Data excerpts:

----------------------------------------

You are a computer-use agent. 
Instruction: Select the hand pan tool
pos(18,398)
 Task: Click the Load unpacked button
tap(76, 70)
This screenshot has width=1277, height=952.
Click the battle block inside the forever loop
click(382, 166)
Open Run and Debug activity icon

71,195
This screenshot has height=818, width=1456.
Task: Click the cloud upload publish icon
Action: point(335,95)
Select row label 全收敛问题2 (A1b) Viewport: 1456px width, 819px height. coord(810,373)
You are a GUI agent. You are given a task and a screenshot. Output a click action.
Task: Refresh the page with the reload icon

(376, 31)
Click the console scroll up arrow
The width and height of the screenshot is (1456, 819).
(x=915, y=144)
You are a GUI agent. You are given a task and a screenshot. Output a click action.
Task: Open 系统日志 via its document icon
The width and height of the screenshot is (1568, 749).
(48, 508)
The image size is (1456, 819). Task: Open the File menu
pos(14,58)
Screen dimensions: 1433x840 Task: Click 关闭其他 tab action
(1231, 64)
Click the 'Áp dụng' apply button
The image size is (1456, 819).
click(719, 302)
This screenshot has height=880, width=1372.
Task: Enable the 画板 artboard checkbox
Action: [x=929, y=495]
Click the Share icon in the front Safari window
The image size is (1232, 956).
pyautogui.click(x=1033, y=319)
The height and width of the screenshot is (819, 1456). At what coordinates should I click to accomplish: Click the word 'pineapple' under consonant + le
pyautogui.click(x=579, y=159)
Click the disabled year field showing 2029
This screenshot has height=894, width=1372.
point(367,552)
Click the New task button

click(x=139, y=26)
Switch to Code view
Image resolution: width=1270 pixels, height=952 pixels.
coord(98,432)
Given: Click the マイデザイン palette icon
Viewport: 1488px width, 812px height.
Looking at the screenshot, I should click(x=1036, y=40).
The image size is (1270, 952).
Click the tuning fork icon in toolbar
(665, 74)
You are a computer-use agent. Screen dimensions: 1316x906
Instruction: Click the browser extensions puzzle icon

----------------------------------------

• [WHAT YOU NEED TO DO]:
Return the records exactly, every line included.

• [EXPECTED ANSWER]:
You are a computer-use agent. 
Instruction: Select the hand pan tool
pos(18,398)
 Task: Click the Load unpacked button
tap(76, 70)
This screenshot has width=1277, height=952.
Click the battle block inside the forever loop
click(382, 166)
Open Run and Debug activity icon

71,195
This screenshot has height=818, width=1456.
Task: Click the cloud upload publish icon
Action: point(335,95)
Select row label 全收敛问题2 (A1b) Viewport: 1456px width, 819px height. coord(810,373)
You are a GUI agent. You are given a task and a screenshot. Output a click action.
Task: Refresh the page with the reload icon

(376, 31)
Click the console scroll up arrow
The width and height of the screenshot is (1456, 819).
(x=915, y=144)
You are a GUI agent. You are given a task and a screenshot. Output a click action.
Task: Open 系统日志 via its document icon
The width and height of the screenshot is (1568, 749).
(48, 508)
The image size is (1456, 819). Task: Open the File menu
pos(14,58)
Screen dimensions: 1433x840 Task: Click 关闭其他 tab action
(1231, 64)
Click the 'Áp dụng' apply button
The image size is (1456, 819).
click(719, 302)
This screenshot has height=880, width=1372.
Task: Enable the 画板 artboard checkbox
Action: [x=929, y=495]
Click the Share icon in the front Safari window
The image size is (1232, 956).
pyautogui.click(x=1033, y=319)
The height and width of the screenshot is (819, 1456). At what coordinates should I click to accomplish: Click the word 'pineapple' under consonant + le
pyautogui.click(x=579, y=159)
Click the disabled year field showing 2029
This screenshot has height=894, width=1372.
point(367,552)
Click the New task button

click(x=139, y=26)
Switch to Code view
Image resolution: width=1270 pixels, height=952 pixels.
coord(98,432)
Given: Click the マイデザイン palette icon
Viewport: 1488px width, 812px height.
Looking at the screenshot, I should click(x=1036, y=40).
The image size is (1270, 952).
Click the tuning fork icon in toolbar
(665, 74)
You are a computer-use agent. Screen dimensions: 1316x906
Instruction: Click the browser extensions puzzle icon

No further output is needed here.